* _About this task_
Under this line are the records; write out word for word the part that begins at the line containing "Instruction: Select the awsx" and ends at the line containing "Task: Open 5.7.1 PP/DS Planning Log entry", and no more.
======== Materials provided ========
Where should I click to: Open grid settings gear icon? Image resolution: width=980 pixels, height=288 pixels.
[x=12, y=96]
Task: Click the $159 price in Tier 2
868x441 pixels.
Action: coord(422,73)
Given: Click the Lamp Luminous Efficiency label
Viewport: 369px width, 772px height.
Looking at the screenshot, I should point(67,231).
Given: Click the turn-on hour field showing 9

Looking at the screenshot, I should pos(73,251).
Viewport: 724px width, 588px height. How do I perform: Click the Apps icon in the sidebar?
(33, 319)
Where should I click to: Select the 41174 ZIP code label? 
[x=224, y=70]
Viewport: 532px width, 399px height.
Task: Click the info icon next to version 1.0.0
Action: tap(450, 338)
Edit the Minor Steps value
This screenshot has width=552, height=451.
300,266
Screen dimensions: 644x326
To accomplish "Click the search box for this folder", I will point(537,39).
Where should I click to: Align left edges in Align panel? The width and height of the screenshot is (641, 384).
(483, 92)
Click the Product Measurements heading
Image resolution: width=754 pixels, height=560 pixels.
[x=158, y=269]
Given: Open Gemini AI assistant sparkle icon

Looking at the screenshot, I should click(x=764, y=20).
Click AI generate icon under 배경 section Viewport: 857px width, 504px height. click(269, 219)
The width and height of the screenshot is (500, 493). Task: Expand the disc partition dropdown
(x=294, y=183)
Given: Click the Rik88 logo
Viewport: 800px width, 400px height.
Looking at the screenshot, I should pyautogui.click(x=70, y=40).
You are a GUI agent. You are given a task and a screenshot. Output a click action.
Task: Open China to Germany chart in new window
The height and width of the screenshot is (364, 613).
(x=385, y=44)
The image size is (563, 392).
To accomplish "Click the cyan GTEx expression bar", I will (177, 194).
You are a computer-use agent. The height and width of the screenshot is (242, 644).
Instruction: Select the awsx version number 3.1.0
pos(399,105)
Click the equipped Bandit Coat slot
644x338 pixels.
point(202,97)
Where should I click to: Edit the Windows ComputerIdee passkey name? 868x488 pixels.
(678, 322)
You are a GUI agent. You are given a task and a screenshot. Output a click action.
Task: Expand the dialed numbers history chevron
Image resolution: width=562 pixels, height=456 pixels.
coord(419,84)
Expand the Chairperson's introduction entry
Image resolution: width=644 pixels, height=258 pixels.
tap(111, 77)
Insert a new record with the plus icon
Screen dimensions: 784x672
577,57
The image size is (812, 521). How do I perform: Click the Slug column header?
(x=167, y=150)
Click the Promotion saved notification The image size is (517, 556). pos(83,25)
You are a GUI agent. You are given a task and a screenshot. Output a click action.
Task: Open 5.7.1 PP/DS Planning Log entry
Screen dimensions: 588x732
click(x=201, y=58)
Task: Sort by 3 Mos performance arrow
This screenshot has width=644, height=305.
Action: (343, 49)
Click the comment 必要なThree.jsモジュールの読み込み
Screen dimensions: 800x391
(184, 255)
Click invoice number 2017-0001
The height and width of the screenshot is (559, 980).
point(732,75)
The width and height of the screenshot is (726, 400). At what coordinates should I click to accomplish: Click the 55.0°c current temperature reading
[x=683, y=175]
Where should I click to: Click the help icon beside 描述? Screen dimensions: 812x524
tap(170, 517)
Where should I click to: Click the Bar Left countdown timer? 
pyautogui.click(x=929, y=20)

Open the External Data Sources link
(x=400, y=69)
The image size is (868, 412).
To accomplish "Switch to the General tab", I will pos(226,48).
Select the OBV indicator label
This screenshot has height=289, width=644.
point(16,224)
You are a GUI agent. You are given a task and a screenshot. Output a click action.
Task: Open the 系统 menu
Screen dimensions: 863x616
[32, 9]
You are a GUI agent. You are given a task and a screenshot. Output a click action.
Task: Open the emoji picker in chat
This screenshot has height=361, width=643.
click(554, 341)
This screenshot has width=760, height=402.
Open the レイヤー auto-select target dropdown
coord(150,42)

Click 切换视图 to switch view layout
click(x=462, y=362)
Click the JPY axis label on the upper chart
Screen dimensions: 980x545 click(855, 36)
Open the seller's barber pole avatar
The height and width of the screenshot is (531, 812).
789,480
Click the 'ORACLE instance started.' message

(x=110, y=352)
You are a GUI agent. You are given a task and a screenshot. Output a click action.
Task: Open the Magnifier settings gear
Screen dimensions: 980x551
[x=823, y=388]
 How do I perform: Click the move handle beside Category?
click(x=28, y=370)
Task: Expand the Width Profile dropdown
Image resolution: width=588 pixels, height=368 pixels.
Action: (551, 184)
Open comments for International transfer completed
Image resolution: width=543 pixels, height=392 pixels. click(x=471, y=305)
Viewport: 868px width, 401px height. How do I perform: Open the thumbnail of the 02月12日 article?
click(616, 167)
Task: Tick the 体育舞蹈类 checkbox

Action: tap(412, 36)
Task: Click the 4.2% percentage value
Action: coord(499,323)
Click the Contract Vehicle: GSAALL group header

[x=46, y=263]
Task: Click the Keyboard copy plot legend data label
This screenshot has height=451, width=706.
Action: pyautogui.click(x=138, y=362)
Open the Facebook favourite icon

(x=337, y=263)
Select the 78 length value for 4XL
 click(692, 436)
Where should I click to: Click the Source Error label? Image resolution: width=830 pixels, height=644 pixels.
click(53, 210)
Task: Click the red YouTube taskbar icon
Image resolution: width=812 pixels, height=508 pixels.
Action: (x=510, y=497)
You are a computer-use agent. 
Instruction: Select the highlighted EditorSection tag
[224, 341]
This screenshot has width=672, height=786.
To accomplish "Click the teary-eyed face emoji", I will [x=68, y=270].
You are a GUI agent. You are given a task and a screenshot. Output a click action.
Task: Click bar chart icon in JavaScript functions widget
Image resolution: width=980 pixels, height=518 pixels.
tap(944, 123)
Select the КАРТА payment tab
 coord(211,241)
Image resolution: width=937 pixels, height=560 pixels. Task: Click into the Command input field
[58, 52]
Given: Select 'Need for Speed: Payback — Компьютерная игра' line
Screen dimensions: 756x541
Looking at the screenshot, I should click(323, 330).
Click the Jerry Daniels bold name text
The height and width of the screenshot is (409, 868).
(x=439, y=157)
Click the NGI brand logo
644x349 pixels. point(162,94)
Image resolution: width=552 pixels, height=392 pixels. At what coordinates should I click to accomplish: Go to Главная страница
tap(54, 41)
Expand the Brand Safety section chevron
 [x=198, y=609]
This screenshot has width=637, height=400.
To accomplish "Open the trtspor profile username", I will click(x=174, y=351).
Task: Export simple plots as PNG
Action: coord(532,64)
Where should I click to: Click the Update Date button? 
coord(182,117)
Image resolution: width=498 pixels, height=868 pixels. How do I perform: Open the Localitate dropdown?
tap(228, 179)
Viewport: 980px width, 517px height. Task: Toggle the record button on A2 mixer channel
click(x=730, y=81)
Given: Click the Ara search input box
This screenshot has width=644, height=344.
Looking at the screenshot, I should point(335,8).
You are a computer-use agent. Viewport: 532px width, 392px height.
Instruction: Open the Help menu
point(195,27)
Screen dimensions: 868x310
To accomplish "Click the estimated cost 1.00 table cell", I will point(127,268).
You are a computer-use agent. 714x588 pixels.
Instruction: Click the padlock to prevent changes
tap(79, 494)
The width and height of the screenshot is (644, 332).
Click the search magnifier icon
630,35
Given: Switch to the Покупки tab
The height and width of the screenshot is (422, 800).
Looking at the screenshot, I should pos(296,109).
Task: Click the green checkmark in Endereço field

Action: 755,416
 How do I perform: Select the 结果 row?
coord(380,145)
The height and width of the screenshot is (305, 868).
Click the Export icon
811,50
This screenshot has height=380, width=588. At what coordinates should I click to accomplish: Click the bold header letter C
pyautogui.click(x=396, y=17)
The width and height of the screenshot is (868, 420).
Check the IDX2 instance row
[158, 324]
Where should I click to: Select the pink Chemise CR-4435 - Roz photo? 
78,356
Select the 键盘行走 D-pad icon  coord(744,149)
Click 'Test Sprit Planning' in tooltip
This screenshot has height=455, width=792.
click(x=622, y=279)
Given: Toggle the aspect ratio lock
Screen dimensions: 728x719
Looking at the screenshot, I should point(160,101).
========
* _Worked solution_
Instruction: Select the awsx version number 3.1.0
pos(399,105)
Click the equipped Bandit Coat slot
644x338 pixels.
point(202,97)
Where should I click to: Edit the Windows ComputerIdee passkey name? 868x488 pixels.
(678, 322)
You are a GUI agent. You are given a task and a screenshot. Output a click action.
Task: Expand the dialed numbers history chevron
Image resolution: width=562 pixels, height=456 pixels.
coord(419,84)
Expand the Chairperson's introduction entry
Image resolution: width=644 pixels, height=258 pixels.
tap(111, 77)
Insert a new record with the plus icon
Screen dimensions: 784x672
577,57
The image size is (812, 521). How do I perform: Click the Slug column header?
(x=167, y=150)
Click the Promotion saved notification The image size is (517, 556). pos(83,25)
You are a GUI agent. You are given a task and a screenshot. Output a click action.
Task: Open 5.7.1 PP/DS Planning Log entry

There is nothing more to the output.